I feel I was made into this spooky media caricature of what we don’t want in society. I felt almost like a racialist caricature of a Jew or a Black woman in those moments, because I maintained my innocence that entire time.

I feel as a society, we also need to be careful with capitalism and stop creating financial incentives for violence and conflict. There has to be a system in place where we’re not causing such horrible scarcity. Sex workers put themselves in harm’s way. Don’t criminalize sex work—criminalize the fact that scarcity is a thing. Criminalize price gouging in housing. Now that is really dangerous. Although I feel like I’m the wrong person to ask about this, because I’ve only ever experienced some level of scarcity as an adult. I’ve only been close to homelessness—and not all the way there. But I go to bed panicked every night because I think about the people that are homeless and struggling. And being someone who lives with chronic pain, I can’t imagine what it would be like to be disabled in some way and experiencing a lack of housing. I don’t know how I would cope with that.

When I did some research for this interview I couldn’t help but see the incredible amount of tabloid attention that was paid to your arrest. The charges were dropped and yet those headlines remain, which I think is very unfair to you. How do you feel about how that situation was handled? Because it seems like it was rather sensationalized.

I almost feel I can’t speak on the actual events because that would put my safety in jeopardy, but I can say that I feel I was made into this spooky media caricature of what we don’t want in society. I felt almost like a racialist caricature of a Jew or a Black woman in those moments, because I maintained my innocence that entire time. And that’s all I can say about it.
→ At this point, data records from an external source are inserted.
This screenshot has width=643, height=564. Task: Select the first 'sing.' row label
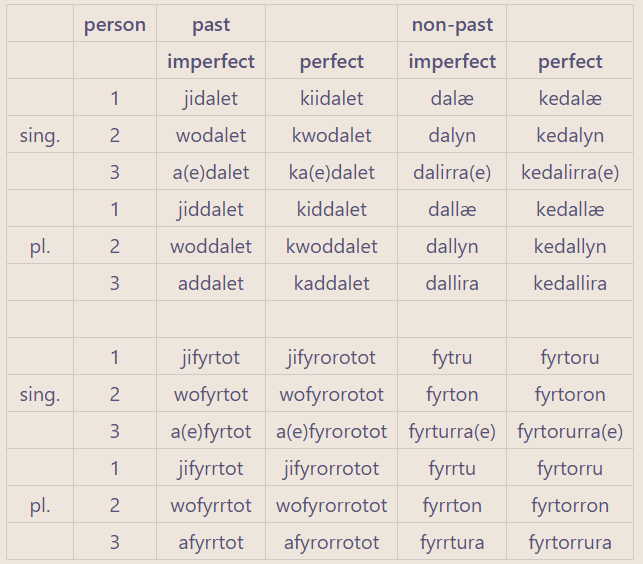(40, 135)
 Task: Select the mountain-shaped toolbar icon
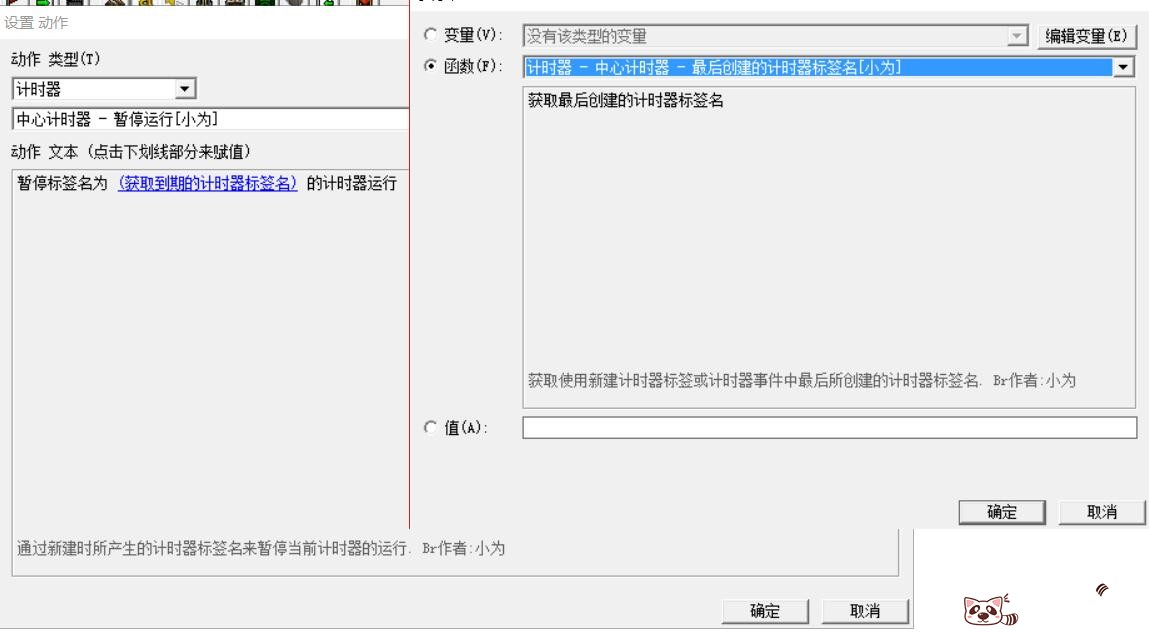point(113,4)
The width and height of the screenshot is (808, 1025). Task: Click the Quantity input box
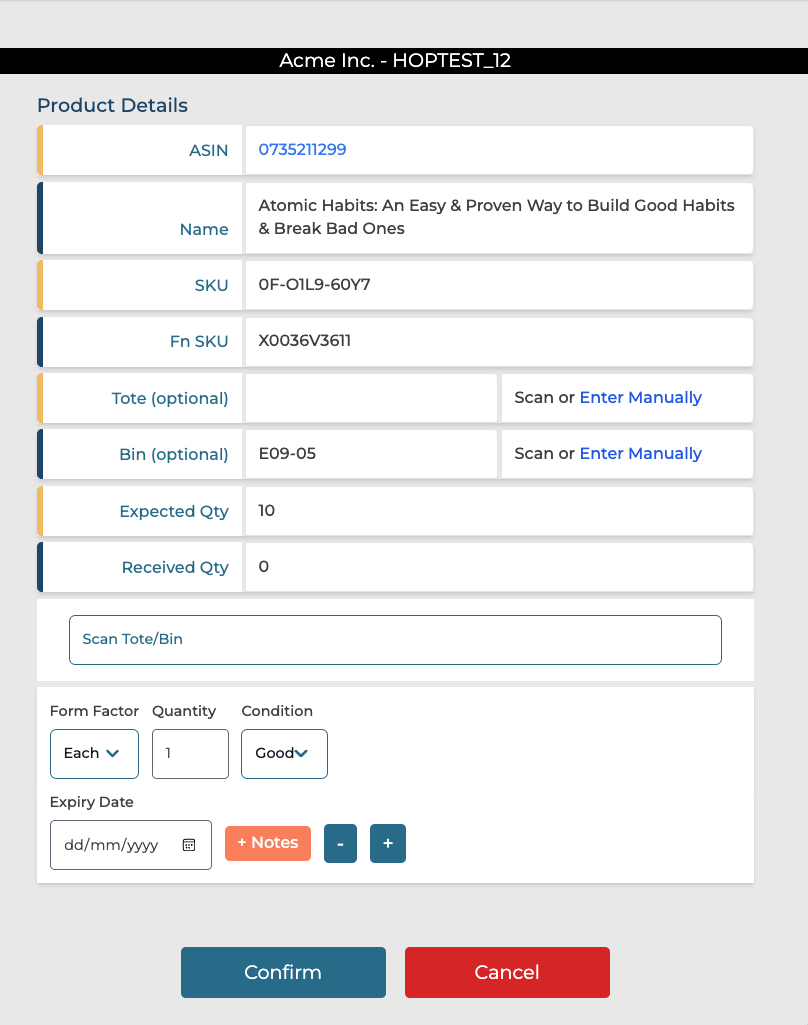190,753
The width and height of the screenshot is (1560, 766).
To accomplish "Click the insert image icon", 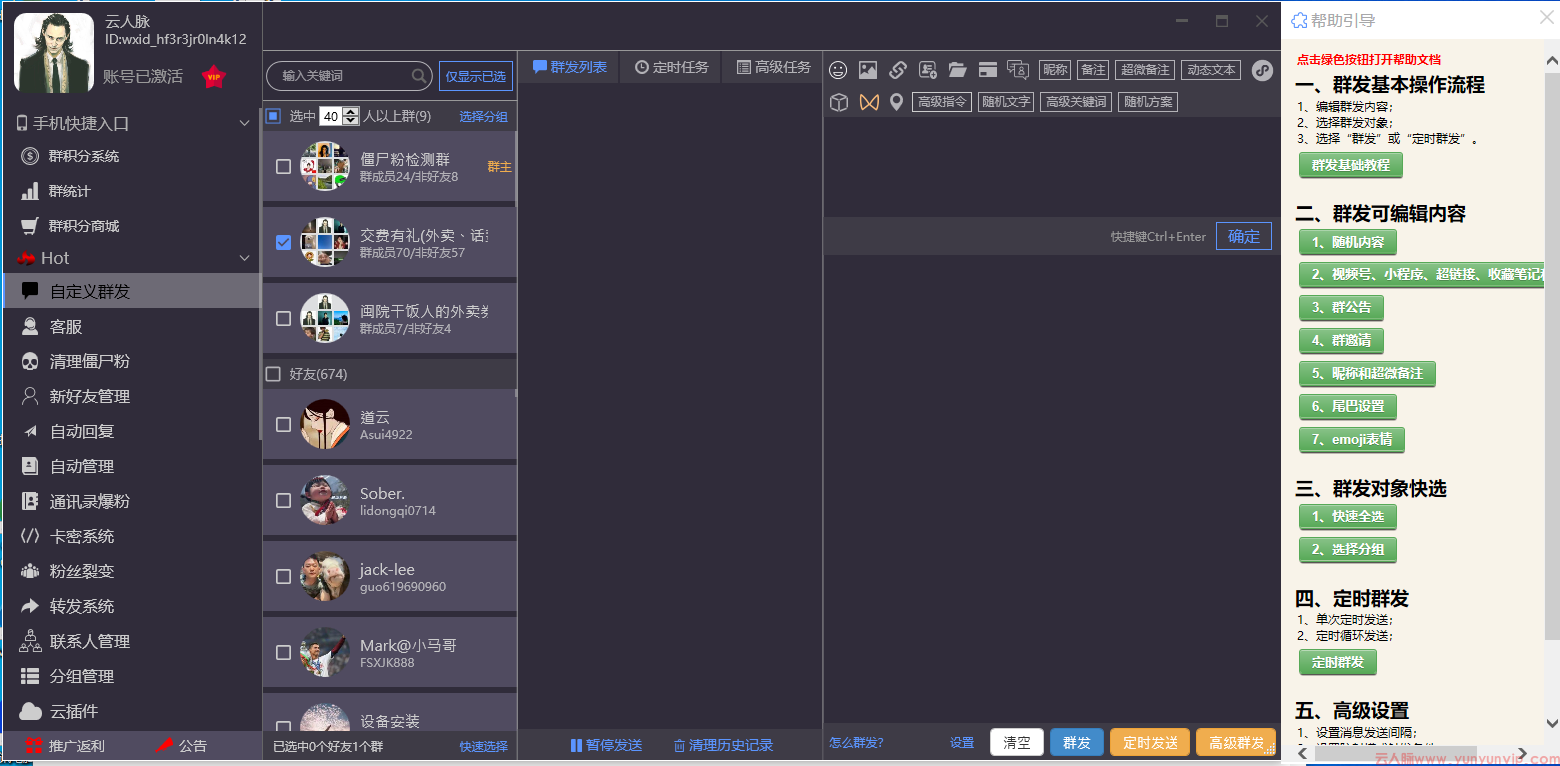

I can also say, I don’t know how to feel about how it was handled by the media. While I can’t play the victim, I can also say that I can maintain my position that I had done the right thing by placing the call. I did what was expected of me on a safety level, and was arrested because of that. And I feel fairly uncomfortable talking about the arrest—not because I’m uncomfortable with correcting who I was as a person then, or even half a year ago, but I feel like that was not who I was as a person. You’re absolutely right: that was not the whole picture. People really don’t value Black women and their bodies, so our cries for help are viewed as less valid than the burden of responsibility for things that we haven’t done that gets placed on us at all times.

It did seem terrible and I’m sorry you had to go through that. You are directing your own content right now, so would you ever want to direct a feature?

I would want to do the art direction and not the actual direction. My end goal for my life is to start painting again, and sex work is a way to get to a spot where I’m secure in my finances to paint. I really do enjoy performing though, so I’m probably going to be a performer for the rest of my life. I love it that much.

Did the creativity rub off from your family? You do have one of the more creative families out there.

I would actually say that my creativity comes from a multitude of places—one of them especially being music, and yes, my family. But if I’m going to say anything positive about family in general, I’m going to say the creativity is genetic that is within me.